--- Work request ---
In the tax return article below, what fixed hourly rate can taxpayers claim under the revised fixed-rate method for remote work?

--- Source document ---
···
The main thing to be aware of this year is that the somewhat forgiving attitude that the ATO adopted during the pandemic has been replaced by a much more hard-bitten determination to catch up for lost time and to ensure that tax returns are filled out correctly.

The “good old days” of copying and pasting last year’s return or fudging deductions are fairly pointless now that the ATO has exceptionally good data matching capabilities but that hasn’t stopped a lot of people from testing their arms in the past.

Up to 90% mistake rate

The ATO estimates that as many as nine out of ten landlords make mistakes or illegitimately claim extra rental deductions as part of their annual tax return and they are warning that this year these claims will be rigorously tested for accuracy.

ATO assistant commissioner Rob Thomson said that scrutiny will be applied to a range of items including rental property deductions, dodgy work expense claims and undeclared income when officials start the mammoth task of processing the 20 million tax returns that are expected to be lodged after July 1.

Patience required – with an October deadline

One thing that is abundantly clear is that you need to be patient but not lazy to complete the ATO dance correctly this year.

There is no point in guessing what a deduction should be before you have all of the information and for property and share market investors, that information often comes later in July and perhaps even later.

Similarly, information from employers, banks and health insurers is progressively added to the online system, which can really expose those filing too early with mistakes.

People who work in the gig economy or invest in cryptocurrencies should be particularly careful, with data matching now very good on what used to be fairly obscure sources of income and capital gains.

The ATO’s data matching program now includes more information from platforms like Uber and Airbnb, insurance companies, cryptocurrency transactions, novated leases for cars and rental bonds.

Last year alone the ATO “adjusted” almost half a million tax returns due to errors found through data matching.

Late fines are growing

While it is good to wait until you can be precise with all of the numbers, there is also an increasingly “hard” deadline of October by which the tax return needs to be submitted, with many tax agents warning their clients that fines of up to $1500 can be handed out for late returns.

Usually those who fail to file by October get an initial fine of $313 which rises to $1565 if the return is still not lodged.

There is some more flexibility if you are filing through an agent or accountant, who can arrange filing dates into 2025 for their clients.

Watch out for working from home changes

Among the many changes this year are for the more than 8 million taxpayers who claim a work-related deduction, with around half of those relating to working from home.

There have been rule changes following the pandemic and taxpayers must be very careful to have comprehensive records to substantiate anything they claim.

Those records need to show the number of hours worked from home and the additional costs of that, which might include internet and power bills.

That makes the practice of copying and pasting work from home deduction claims from previous tax returns a really bad idea that is highly likely to land you in trouble, particularly if the supporting paperwork is not thorough.

Under the revised fixed-rate method for remote work that came into force last year, taxpayers can claim at a fixed 67 cent hourly rate, which requires good records and has greatly diminished many working from home claims from the highs set during the pandemic.

One thing to watch carefully is that you can’t claim expenses like mobile phone and internet bills separately, which is not allowed under the new method.

Other claims that will be subject to more close checking include work-related clothing, dry cleaning and laundry expenses, as well as overtime, meal claims, union fees and subscriptions.

Some common landlord errors

One of the more common mistakes rental property owners make is to try to claim an immediate deduction for general repairs when those works are capital improvements that need to be deducted over time.

A new kitchen is a capital item but replacing damaged flooring or a broken window can be claimed as a repair.
···
--- Listed records ---
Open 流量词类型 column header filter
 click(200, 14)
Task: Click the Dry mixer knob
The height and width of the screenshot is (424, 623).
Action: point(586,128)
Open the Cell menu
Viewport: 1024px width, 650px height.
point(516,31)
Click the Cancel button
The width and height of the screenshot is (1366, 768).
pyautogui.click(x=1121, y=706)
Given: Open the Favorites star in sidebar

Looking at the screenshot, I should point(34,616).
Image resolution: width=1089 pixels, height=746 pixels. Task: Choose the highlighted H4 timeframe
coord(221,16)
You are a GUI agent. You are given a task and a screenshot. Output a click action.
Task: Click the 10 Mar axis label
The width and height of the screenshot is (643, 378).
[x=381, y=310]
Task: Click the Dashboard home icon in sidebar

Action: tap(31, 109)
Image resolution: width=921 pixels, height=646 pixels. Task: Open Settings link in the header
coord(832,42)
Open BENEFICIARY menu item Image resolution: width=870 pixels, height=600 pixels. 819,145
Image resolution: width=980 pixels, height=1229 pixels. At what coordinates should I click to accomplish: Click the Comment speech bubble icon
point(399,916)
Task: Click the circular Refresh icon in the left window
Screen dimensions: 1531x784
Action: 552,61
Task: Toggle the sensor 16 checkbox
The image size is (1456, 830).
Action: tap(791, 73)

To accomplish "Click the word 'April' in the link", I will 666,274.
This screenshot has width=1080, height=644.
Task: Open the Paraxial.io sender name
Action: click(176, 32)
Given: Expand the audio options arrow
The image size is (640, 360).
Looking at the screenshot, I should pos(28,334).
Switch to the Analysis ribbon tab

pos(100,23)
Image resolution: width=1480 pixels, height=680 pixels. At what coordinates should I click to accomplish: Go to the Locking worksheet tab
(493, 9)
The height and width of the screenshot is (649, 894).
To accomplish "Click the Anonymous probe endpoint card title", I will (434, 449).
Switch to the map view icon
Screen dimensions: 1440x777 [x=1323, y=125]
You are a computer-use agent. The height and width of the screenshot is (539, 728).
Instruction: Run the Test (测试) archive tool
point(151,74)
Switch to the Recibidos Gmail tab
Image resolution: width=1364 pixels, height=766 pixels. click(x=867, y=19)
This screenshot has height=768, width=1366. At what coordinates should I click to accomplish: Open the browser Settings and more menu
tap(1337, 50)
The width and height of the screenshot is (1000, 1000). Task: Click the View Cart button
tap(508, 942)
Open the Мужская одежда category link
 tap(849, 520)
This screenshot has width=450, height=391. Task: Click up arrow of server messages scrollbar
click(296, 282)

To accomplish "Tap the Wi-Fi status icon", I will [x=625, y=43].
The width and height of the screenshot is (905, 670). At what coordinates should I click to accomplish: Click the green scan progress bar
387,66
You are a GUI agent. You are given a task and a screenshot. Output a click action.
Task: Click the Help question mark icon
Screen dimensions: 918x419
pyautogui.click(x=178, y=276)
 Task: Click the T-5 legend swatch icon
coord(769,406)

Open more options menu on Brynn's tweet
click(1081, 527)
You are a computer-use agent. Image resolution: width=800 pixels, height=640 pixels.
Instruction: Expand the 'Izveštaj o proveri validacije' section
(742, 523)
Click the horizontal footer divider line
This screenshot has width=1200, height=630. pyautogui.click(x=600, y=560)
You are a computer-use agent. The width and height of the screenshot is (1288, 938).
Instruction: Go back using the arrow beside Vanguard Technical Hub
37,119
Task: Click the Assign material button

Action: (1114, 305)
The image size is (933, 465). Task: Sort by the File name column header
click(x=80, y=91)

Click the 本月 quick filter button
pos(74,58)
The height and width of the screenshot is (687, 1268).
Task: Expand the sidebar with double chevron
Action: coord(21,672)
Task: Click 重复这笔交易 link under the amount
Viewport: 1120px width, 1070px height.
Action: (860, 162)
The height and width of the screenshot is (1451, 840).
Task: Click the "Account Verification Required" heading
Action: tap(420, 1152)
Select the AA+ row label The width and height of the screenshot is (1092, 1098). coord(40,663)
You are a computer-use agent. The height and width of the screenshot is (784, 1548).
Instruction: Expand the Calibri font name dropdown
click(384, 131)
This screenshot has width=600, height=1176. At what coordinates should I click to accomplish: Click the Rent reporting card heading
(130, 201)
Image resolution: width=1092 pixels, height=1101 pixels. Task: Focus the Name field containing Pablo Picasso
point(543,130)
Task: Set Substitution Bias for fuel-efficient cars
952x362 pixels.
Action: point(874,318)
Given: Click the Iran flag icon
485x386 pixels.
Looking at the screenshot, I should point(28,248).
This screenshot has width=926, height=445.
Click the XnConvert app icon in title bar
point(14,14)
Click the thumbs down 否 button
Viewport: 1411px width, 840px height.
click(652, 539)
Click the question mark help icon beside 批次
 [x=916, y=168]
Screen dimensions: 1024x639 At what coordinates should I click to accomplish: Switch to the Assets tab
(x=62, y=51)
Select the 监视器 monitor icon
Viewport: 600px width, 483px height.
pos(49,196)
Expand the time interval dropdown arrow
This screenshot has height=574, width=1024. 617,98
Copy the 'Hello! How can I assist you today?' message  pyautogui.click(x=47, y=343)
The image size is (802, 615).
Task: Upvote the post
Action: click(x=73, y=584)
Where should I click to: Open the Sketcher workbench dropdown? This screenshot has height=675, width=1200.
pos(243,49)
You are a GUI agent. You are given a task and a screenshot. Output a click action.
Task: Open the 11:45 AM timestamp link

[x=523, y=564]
···
--- Answer to this task ---
67 cents per hour.